Progress Report: For the first three weeks of my internship, the majority of my time was spent at a desk and on my laptop. I researched science experiments that were both safe and fun. I created activities that were both educational and engaging. I was determined to be true to the neighborhood flyer that titled my class “Science is Fun”. Countless hours, however, did not prepare me enough for that first class. My lesson plan was organized and precise, very unlike the kids who would walk through the doors of the community center that first day. Remaining patient was the most difficult part of the day. I had to make sure that the kids had everything they needed, that the volunteers understood the curriculum for the day, and that all the parents’ questions were being addressed. When the class finally started and the activities commenced, I was relieved to see the kids enjoying themselves and cheering when I asked if they were ready for the next experiment. The most rewarding part of my day was saying goodbye to the kids. At the end of the day, even the kids who struggled through the three hour class approached me and said “Thank you teacher”.  

The Big Picture: Organizing the summer science class has taught me the importance of balance.

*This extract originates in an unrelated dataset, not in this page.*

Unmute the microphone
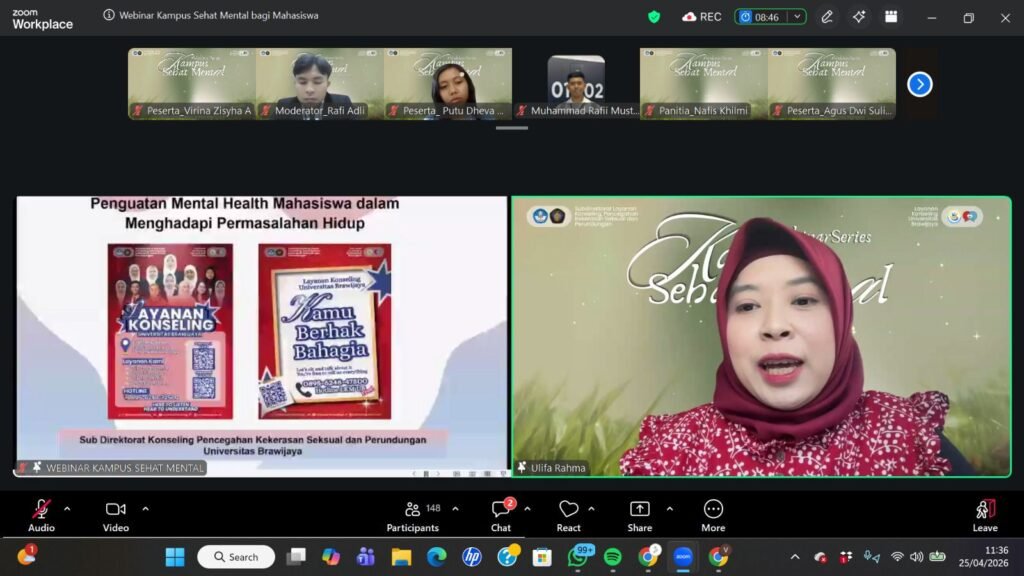 (x=41, y=510)
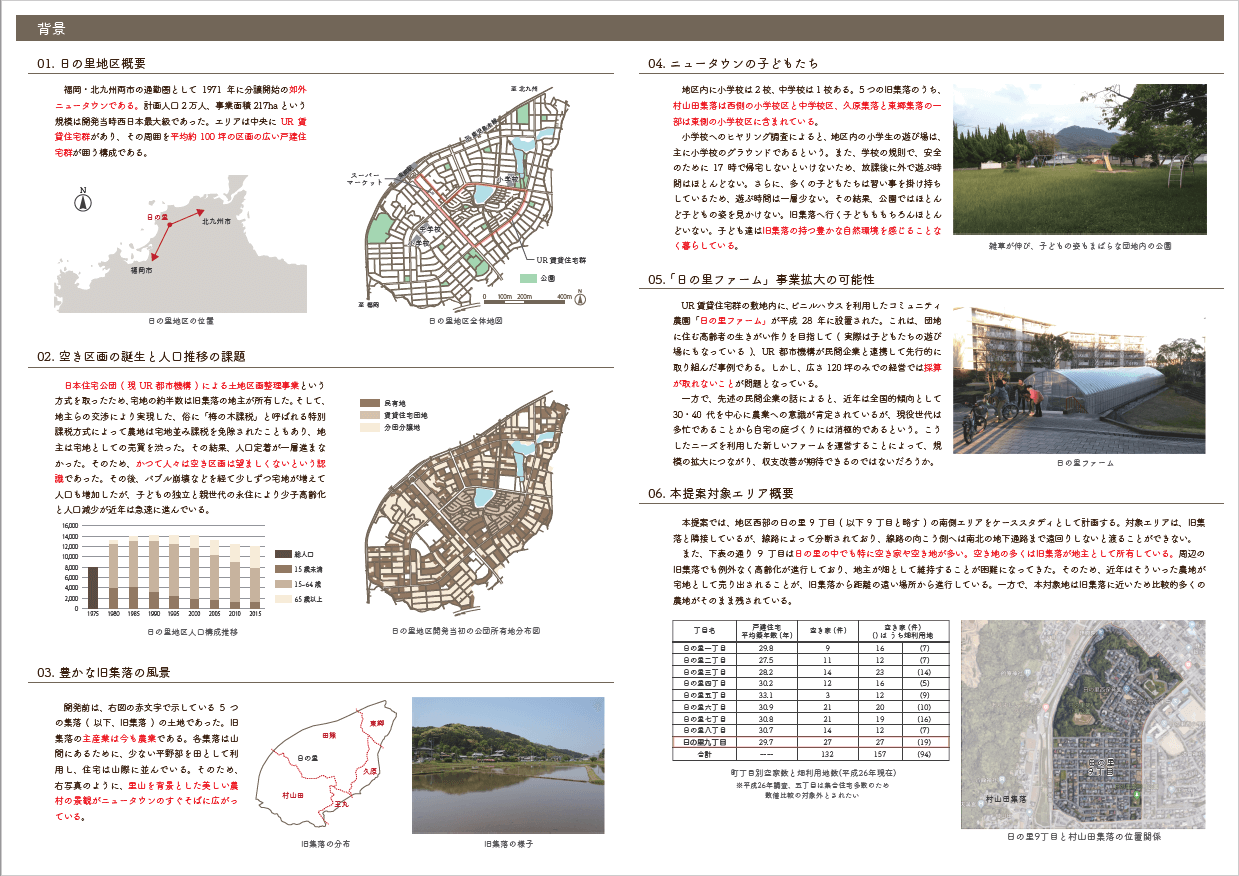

Not only should I be fun and friendly when addressing the kids, I should also be firm when giving instructions or handling materials. Not only should I be rigid about following safety rules, I should also be flexible if an experiment does not go as planned. I cannot get so fixated on my lesson plan that I lose touch with how the kids are doing. By my second class, I was able to rely more on my volunteers and walk around the room. I received input from the kids on which activities they liked and what lessons intrigued them. My original goal of having a well-run class was no longer relevant. The most important thing was that the kids had a genuine curiosity about the world around them. One of my favorite experiments was creating earthquake-safe buildings from marshmallows and toothpicks. In a sense, I too was trying to create a stable foundation. This foundation would allow the kids to look back on my class and see that learning is invigorating and that science truly is fun.